**Work task**:
Reprint every line of the data, keeping each character intact.

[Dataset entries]
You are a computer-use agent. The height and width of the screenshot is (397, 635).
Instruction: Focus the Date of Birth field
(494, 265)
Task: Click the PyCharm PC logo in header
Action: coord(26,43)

**Answer space**:
You are a computer-use agent. The height and width of the screenshot is (397, 635).
Instruction: Focus the Date of Birth field
(494, 265)
Task: Click the PyCharm PC logo in header
Action: coord(26,43)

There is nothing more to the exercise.